Dataset entries
※

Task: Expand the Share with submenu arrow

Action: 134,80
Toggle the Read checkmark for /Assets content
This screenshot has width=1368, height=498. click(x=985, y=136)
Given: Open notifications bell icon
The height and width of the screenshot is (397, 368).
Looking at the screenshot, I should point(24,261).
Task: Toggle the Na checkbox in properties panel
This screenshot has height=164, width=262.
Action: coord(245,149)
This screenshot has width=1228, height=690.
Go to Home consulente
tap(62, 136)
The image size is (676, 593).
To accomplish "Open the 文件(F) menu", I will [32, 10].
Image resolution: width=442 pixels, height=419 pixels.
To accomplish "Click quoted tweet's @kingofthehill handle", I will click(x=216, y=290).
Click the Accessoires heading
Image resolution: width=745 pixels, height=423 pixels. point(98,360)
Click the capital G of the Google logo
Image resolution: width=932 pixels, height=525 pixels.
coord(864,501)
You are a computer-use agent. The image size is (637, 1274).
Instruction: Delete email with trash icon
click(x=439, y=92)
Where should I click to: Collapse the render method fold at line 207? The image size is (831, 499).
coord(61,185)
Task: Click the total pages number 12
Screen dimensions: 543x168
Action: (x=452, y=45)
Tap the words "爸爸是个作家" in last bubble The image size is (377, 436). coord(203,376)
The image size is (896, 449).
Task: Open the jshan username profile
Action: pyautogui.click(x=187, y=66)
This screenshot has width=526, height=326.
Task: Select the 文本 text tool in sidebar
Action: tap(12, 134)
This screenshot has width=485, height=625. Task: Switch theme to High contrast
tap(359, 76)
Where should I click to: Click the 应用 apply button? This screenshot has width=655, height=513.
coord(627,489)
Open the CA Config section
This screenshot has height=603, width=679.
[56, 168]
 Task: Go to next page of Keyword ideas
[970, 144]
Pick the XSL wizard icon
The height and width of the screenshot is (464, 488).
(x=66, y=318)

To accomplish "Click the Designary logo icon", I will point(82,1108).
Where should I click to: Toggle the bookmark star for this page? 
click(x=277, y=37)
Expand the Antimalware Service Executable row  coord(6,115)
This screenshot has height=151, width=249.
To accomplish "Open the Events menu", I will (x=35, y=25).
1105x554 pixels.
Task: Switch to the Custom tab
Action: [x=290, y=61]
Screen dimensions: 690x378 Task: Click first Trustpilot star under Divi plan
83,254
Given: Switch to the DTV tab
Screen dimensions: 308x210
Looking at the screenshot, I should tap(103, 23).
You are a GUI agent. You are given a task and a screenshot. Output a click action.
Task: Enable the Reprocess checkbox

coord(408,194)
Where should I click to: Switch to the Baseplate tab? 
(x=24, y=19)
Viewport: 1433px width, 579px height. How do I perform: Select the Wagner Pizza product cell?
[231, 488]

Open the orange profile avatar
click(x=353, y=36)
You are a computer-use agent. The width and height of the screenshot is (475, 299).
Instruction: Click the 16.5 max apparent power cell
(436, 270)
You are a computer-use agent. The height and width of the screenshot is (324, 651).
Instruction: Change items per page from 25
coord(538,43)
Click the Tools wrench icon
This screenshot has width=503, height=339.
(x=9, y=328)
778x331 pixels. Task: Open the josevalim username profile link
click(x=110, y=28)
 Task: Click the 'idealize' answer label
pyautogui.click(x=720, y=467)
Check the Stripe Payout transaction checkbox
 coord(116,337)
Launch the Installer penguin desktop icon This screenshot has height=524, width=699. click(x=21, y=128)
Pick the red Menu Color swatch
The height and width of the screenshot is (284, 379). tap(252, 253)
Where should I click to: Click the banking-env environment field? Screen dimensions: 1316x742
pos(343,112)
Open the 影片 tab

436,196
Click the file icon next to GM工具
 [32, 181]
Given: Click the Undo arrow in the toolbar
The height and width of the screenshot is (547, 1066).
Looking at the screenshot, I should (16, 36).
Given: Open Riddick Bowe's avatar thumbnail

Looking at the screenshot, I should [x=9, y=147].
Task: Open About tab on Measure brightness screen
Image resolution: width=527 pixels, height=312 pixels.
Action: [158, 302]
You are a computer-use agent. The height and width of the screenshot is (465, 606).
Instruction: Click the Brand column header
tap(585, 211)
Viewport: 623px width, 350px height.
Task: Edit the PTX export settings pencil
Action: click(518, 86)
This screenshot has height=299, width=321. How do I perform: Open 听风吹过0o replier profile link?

※

Exercise goal:
All that belongs in the answer is the run of lines above from the line containing "Tap the words" through the line containing "Given: Switch to the DTV tab", exactly as written.

Output for this exercise:
Tap the words "爸爸是个作家" in last bubble The image size is (377, 436). coord(203,376)
The image size is (896, 449).
Task: Open the jshan username profile
Action: pyautogui.click(x=187, y=66)
This screenshot has width=526, height=326.
Task: Select the 文本 text tool in sidebar
Action: tap(12, 134)
This screenshot has width=485, height=625. Task: Switch theme to High contrast
tap(359, 76)
Where should I click to: Click the 应用 apply button? This screenshot has width=655, height=513.
coord(627,489)
Open the CA Config section
This screenshot has height=603, width=679.
[56, 168]
 Task: Go to next page of Keyword ideas
[970, 144]
Pick the XSL wizard icon
The height and width of the screenshot is (464, 488).
(x=66, y=318)

To accomplish "Click the Designary logo icon", I will point(82,1108).
Where should I click to: Toggle the bookmark star for this page? 
click(x=277, y=37)
Expand the Antimalware Service Executable row  coord(6,115)
This screenshot has height=151, width=249.
To accomplish "Open the Events menu", I will (x=35, y=25).
1105x554 pixels.
Task: Switch to the Custom tab
Action: [x=290, y=61]
Screen dimensions: 690x378 Task: Click first Trustpilot star under Divi plan
83,254
Given: Switch to the DTV tab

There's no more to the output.